The increased late cardiac mortality among diabetic HF patients may be related to a more severe preoperative profile, characterized by a lower hematocrit count and worse renal function along with more severe and diffuse coronary artery disease (as demonstrated by the more extensive coronary artery revascularization performed). A number of factors independently associated with late cardiac death included CRF, chronic liver dysfunction, and previous cerebrovascular accident, and these comorbidities are frequently related to diabetes. In the presence of one or more of these factors, the long-term outcome becomes seriously worse; in particular, CRF is associated with a mortality risk at 5 years that is more than twice the value in patients without CRF. This increased risk is a highly clinically relevant finding, supporting the important concept of "complicated diabetes," as introduced by Senni and associates [22]. These authors proposed a new risk stratification model to predict the 1-year outcome in HF patients. Their cardiovascular medicine heart failure index included cardiac conditions and comorbidities. Within the variables assessed in the derivation cohort at the univariate analysis, uncomplicated diabetes mellitus was discarded, whereas complicated diabetes mellitus (defined as diabetes with retinopathy, neuropathy, or nephropathy) entered into a logistic regression model and was included in the cardiovascular medicine heart failure index, with an odds ratio for 1-year mortality of 2.41. Our findings for 5-year mortality confirm this value. The relationship between renal function, diabetes, and mortality is explained by the fact that the kidney is the most specific target organ in diabetic patients. When the damage is advanced, renal failure patients are immune-compromised, with an increased risk for postoperative infection [23], are chronically anemic because of reduced erythropoietin production by kidneys [24], and are more predisposed to thromboembolic events and stroke [25]. Along with the progression of the organ disease, the lack of the metabolic effect of the insulin, either for decreased release or for insulin resistance, leads to an increased concentration of lipids in the circulation and subsequent chronic liver dysfunction. In our study, chronic liver dysfunction was independently associated with late cardiac death (HR 5.7).
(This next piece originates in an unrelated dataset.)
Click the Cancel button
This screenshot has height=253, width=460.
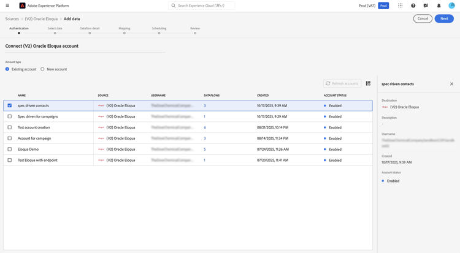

In a previous study [14], we could identify a low EF as a determinant of operative mortality in patients undergone a SVR operation. Conversely, this factor was not associated with a late cardiac mortality in the present study. This finding suggests that the well-known anatomical changes in left ventricle shape and the increased EF that is generally a result of SVR operation may deprive the preoperative EF of a predictive role for late cardiac mortality. More important seems to be the functional class: patients in NYHA class III or IV at the time of the operation demonstrated a worse long-term outcome, with an HR of 2.0 for cardiac mortality.
The present study does not compare the long-term survival after SVR operations with other possible strategies for treating diabetic HF patients. A recent large randomized controlled trial [26] did not show any long-term outcome difference between HF patients receiving coronary artery bypass graft surgery either alone or with SVR. However, data analyzing specific subgroups of patients within this trial have not yet been reported.
Study Limitations
This study has some limitations. First, diabetes was not systematically assessed using standardized diagnostic criteria. Mean duration of diabetes was not available, and glucose tolerance, insulin resistance, or glycosylated hemoglobin levels were not evaluated, limiting the accuracy of our analysis. However, all the patients were followed by the referring clinician before being scheduled for the SVR operation, and the diagnosis of diabetes was known before the hospital admittance. Finally, the relatively small number of diabetic patient did not allow us to consider the study population separately regarding insulin- and noninsulin-dependent diabetic patients.
In conclusion, our study suggests that diabetes without comorbidities should not be considered a negative prognostic factor within the surgical decision process when considering SVR operations; conversely, for diabetic HF patients with preoperative CRF, surgeons should be aware of the poor long-term outcome of this operation.